Wrestling Roundup: Two more deaths to deal with/Hogewood needs help on wrestling calls

Two more deaths to deal with(ages 44 and 37) and Mike Hogewood’s debut for ROH on HDNet was no surprise…..

from pwtorch.com we have the first death from the weekend:
Steve Doll, who wrestled as Steven Dunn in the Well Dunn tag team in WWE during the mid-1990s, died at the age of 44 yesterday. Doll was on life support and his family reportedly made the decision to remove him from his ventilator.
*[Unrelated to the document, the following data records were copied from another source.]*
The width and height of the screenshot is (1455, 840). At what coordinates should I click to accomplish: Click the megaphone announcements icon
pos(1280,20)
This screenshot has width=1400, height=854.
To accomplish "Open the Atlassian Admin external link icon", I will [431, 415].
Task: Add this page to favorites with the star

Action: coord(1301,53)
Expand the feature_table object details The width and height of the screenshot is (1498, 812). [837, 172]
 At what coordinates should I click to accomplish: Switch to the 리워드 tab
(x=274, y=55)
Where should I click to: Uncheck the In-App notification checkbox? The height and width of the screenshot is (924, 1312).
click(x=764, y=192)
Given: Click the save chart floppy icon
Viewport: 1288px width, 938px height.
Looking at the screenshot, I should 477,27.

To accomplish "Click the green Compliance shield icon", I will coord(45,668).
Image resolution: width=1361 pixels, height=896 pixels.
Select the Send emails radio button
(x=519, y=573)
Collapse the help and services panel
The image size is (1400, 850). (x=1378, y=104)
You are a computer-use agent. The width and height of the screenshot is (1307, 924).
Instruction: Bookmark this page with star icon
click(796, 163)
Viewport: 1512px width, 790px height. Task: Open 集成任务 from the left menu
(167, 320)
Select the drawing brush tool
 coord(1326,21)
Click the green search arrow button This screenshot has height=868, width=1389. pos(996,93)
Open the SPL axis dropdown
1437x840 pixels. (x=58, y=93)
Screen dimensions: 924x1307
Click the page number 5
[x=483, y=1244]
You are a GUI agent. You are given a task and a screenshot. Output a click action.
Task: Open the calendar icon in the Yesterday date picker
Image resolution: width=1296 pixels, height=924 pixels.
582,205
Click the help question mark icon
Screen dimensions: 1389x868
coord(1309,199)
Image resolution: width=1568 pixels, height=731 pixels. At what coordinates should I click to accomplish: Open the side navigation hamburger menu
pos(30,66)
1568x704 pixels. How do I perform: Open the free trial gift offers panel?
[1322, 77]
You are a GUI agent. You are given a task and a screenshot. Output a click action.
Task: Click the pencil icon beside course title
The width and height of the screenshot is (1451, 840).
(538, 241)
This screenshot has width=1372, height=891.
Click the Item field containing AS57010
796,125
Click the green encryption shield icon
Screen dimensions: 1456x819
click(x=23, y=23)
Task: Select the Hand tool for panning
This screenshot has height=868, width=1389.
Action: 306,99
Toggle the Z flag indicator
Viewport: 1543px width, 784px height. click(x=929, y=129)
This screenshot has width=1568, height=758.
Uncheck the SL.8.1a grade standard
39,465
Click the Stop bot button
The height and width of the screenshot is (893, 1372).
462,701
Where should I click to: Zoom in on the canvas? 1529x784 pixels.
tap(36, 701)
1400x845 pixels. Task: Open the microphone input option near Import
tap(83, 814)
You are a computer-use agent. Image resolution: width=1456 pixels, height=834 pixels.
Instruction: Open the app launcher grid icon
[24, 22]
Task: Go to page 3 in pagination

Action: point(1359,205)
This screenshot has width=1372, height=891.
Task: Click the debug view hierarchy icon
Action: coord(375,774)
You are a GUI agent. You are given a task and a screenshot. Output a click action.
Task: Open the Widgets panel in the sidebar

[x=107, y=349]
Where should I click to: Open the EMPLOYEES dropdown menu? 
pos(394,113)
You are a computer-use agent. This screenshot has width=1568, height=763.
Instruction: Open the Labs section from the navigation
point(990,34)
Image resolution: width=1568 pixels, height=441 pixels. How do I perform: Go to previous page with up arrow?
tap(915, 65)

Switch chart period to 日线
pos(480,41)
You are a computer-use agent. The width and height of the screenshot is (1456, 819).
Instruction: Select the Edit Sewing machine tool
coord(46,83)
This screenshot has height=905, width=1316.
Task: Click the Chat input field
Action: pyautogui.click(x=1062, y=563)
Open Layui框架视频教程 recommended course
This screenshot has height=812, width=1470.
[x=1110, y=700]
In 2007, Doll suffered a seizure that required major surgery, followed by him being placed on life support.

Doll gained notoriety in the late 1980s wrestling in the Portland, Oregon area before forming the Southern Rockers tag team with Rex King. They signed with WWE and became Well Dunn, with King taking the name of Timothy Well.

Perhaps the most famous national TV match of Doll’s career was on the May 27, 1996 edition of WCW Nitro when Scott Hall interrupted Doll’s match against “The Mauler” Mike Enos to begin the NWO invasion angle.

Abismo Negro, a popular Mexican wrestler who wrestled for AAA, WWE, and TNA, was found dead in Mexico on Sunday, reports wrestlingobserver.com. Negro was 37 years old.

According to local media in Mexico, Negro’s body was found in a river in El Rosario, Mexico, which is north of Mexico City.

Negro wrestled on a major card for the AAA promotion last weekend when he lost a four-way elimination match on the Rey de Reyes 2009 show on March 15 in Guadalajara, Mexico.

Negro was on U.S. TV in the late 1990s with a few appearances on WWE Raw before taking part in TNA’s World X Cup tournament in 2004.

from Greg Parks at pwtorch.com on Mike Hogewood’s work as the play-by-play man for Ring of Honors new weekly wrestling show on HDNet:

Mike Hogewood was not good. I don’t know what it is about wrestling companies thinking they need to bring people outside the industry in to announce. “That hurt him!” seemed to be Hogewood’s pet call, or at least, what he went to when he didn’t know what else to say.